Dataset records:
....

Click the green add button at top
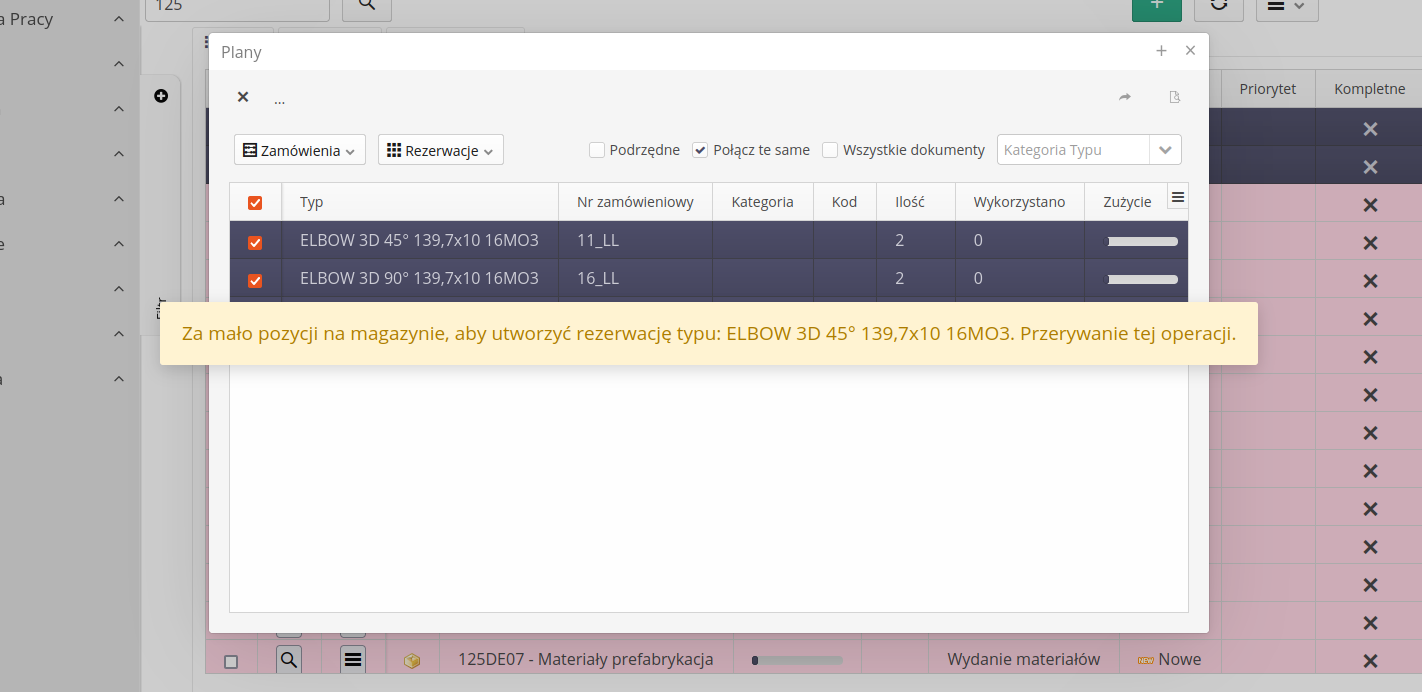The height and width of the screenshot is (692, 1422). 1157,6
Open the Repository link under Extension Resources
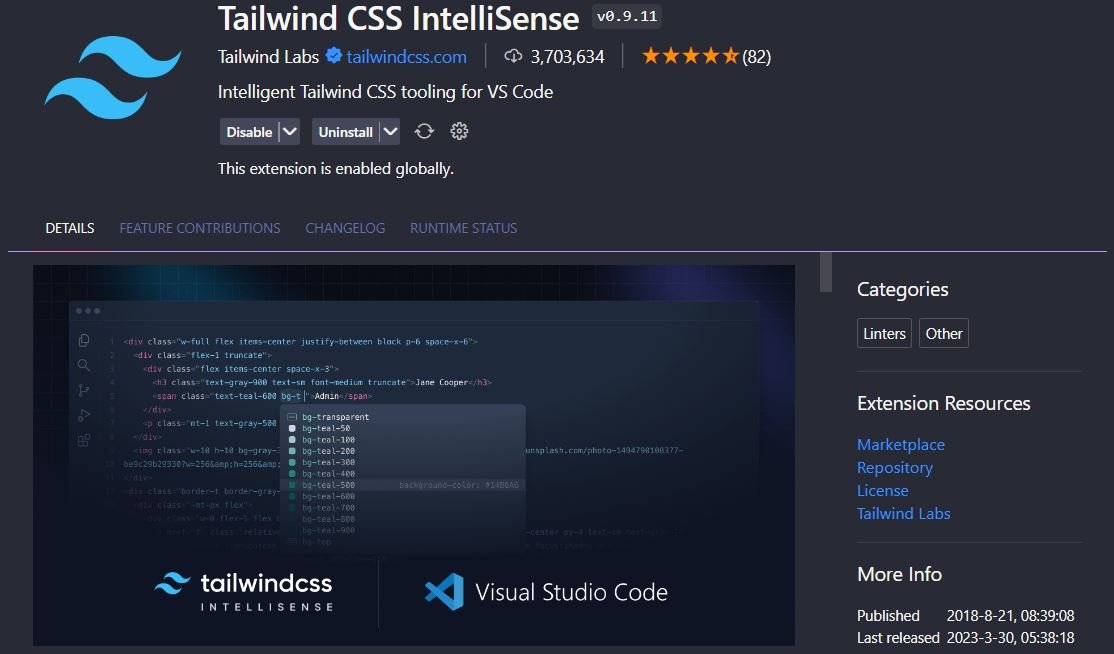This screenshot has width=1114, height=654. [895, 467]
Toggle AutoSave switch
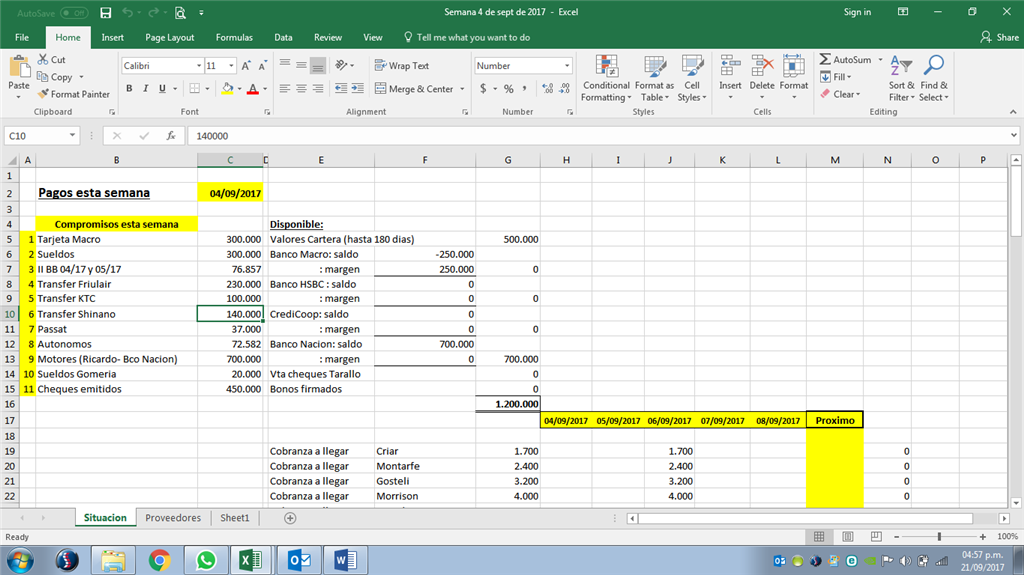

....

Exercise: When you write out the data, keep every line exact and drop the pictures.

Result of this exercise:
Click the green add button at top
The height and width of the screenshot is (692, 1422). 1157,6
Open the Repository link under Extension Resources
This screenshot has width=1114, height=654. [895, 467]
Toggle AutoSave switch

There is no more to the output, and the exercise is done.